-- What to work on --
(1) According to the passage on Māori rock art, in what year were Augustus Hamilton's photographs of rock art published?
(2) Continue the passage on Māori rock art, starting after its final sentence.

-- Excerpt provided --
Until well into the 20th century, Māori rock art was popularly little known in comparison with other Māori art forms such as carving and weaving. Some non-Māori insisted that the rock artworks were all of recent origin, and not worthy of serious scientific attention. There were limited efforts to accurately record or preserve the country’s legacy of Māori rock art.

Unlike the cave drawings of Australia and Europe, many Māori artworks were on limestone faces that were exposed to the weather, and they were prone to fading. Few were fenced off from stock, which sheltered in the same overhangs that the image-makers chose for their work.

First copies of artworks

The surveyor Walter Mantell was one of the first Europeans known to record Māori rock art. In 1852 he sketched ‘rude figures’1 painted on an overhanging cliff face in North Otago. Later the scientist Julius Haast and ethnologist Augustus Hamilton made more comprehensive records. Hamilton was the first person to systematically photograph rock art, and his images were published in 1898. In the early 20th century an American collector, J. L. Elmore, made further records, now held in Dunedin’s Hocken Library.

None of these men, however, had the financial resources to make comprehensive and accurate copies of the actual work, instead preferring to select those images they found most interesting.

‘Improving’ the originals

Some recorders retouched paint on the original artworks to ‘improve’ them for photographic recording – outlining them in chalk, touching them up with modern art materials such as ink and crayon and, in at least one case, painting over the images with house paint.

‘Uncanny and frozen music’

Theo Schoon persevered, in the face of formidable difficulties, to record, interpret and celebrate Māori rock art. The government turned down his request for a car. He became ill working in exposed conditions during harsh southern winters. He sometimes had to support himself by labouring, or painting commissioned portraits for the farmers on whose land he worked. Yet he found the project deeply rewarding, both personally and artistically. ‘Again and again I have found the most surprising original creations – major artistic feats, which border on uncanny and frozen music’.2

Theo Schoon

New Zealand’s early rock art remained largely unknown, while elsewhere in the world prehistoric images such as those found in the Lascaux Caves in France greatly influenced artists such as Picasso. In 1945, however, an artist named Theo Schoon, who had gained an appreciation of non-Western art while living in Java, was struck by reproductions of rock drawings in the Otago Museum. He was engaged by the Canterbury Museum to copy drawings at Craigmore and Pareora in South Canterbury. Schoon was then commissioned by the Department of Internal Affairs to make copies of rock art in Canterbury, North Otago and Kaikōura.

-- Rows --
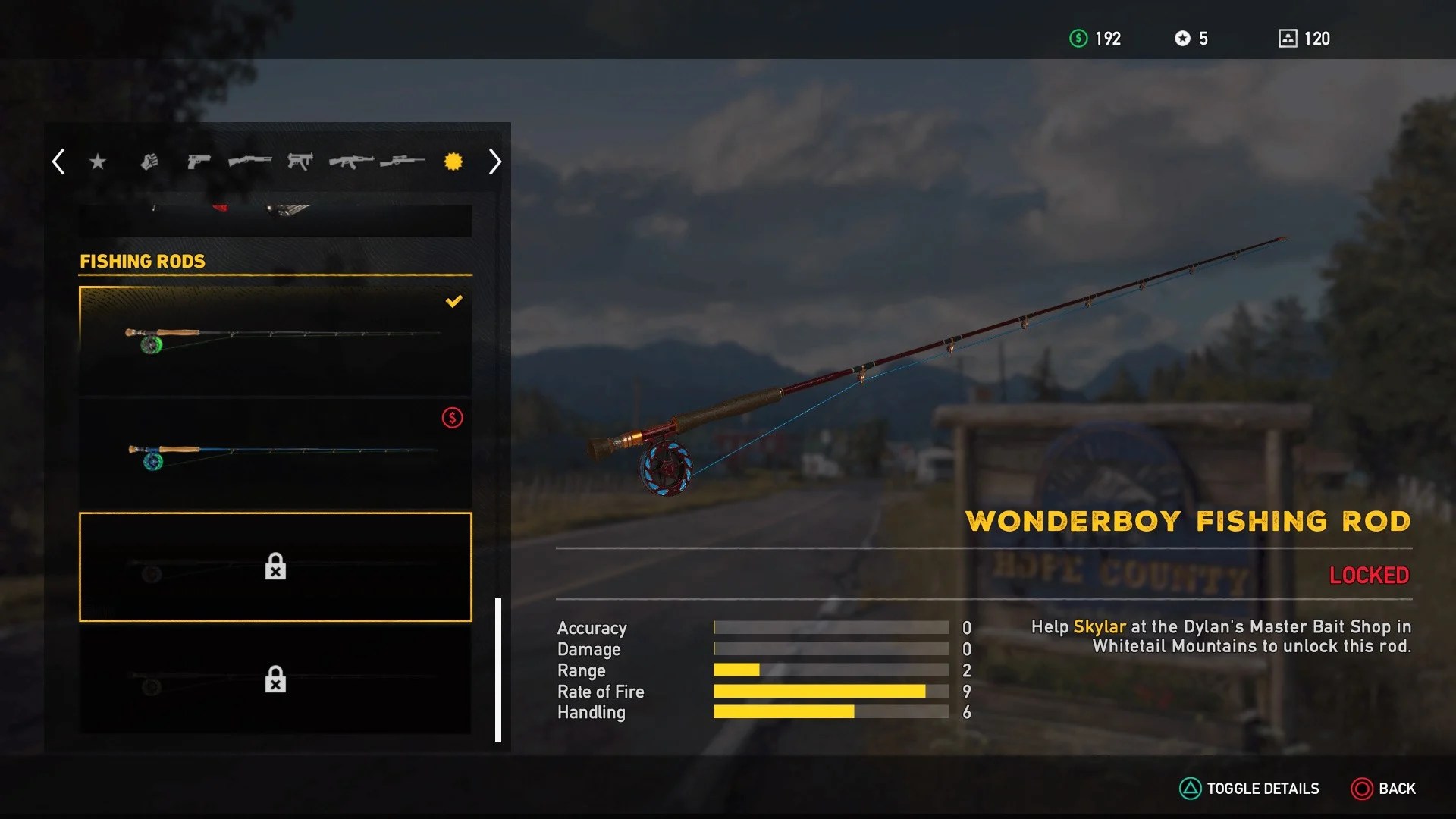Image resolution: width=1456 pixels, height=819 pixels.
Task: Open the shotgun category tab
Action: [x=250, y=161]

* * *

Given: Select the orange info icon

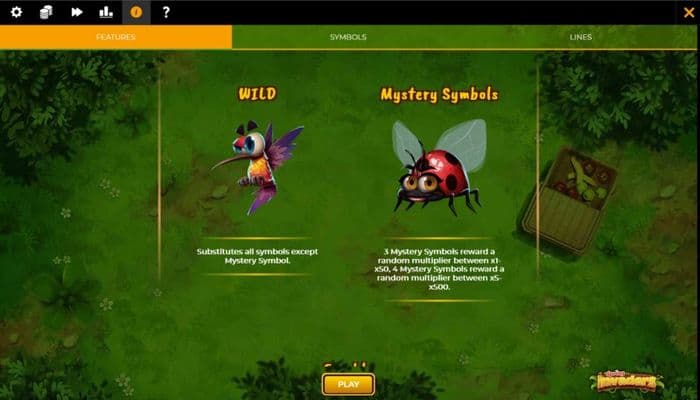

-- Exercise results --
(1) 1898

(2)
Over the next eight years, often in extremely demanding conditions, Schoon painted copies of Māori rock art. He rendered them in his own unique style, and sometimes retouched them with crayon to make the shapes more distinct. He believed that at least some of the drawings were made with sacred ritualistic intent: ‘Like the priest, the artist was a link between man and the supernatural.’3 This view has subsequently been questioned by some archaeologists.

Artists respond

Theo Schoon encouraged New Zealand and European journalists to write about Māori rock art, and other artists, including Gordon Walters, came to share his enthusiasm. A. R. D. Fairburn, although better known as a poet, hand-printed rock art designs on fabrics which became fashionable for interior decoration in the 1960s. Artist Tony Fomison made further accurate records of rock art, painstakingly tracing some onto plastic. He identified five phases of design styles, organised by the extent of realism and the varied use of reds or blacks. His last period was the time after Māori had contact with Europeans.

Saving threatened sites

Rock art continued to suffer damage from vandalism, weathering and agricultural or industrial activities such as roadworks and hydroelectricity schemes. A notable action came in the 1980s, when the Elworthy family, in conjunction with others, placed covenants on their property at Craigmore to permanently protect its outstanding shelter art.

Archaeological study

From the mid-1960s archaeologists conducted rigorous scientific studies of Māori rock art, and more sites were placed under permanent state protection. Ancient Māori designs in rock art and other media eventually featured in modern art worldwide, and were regarded as a priceless relic of New Zealand’s prehistory.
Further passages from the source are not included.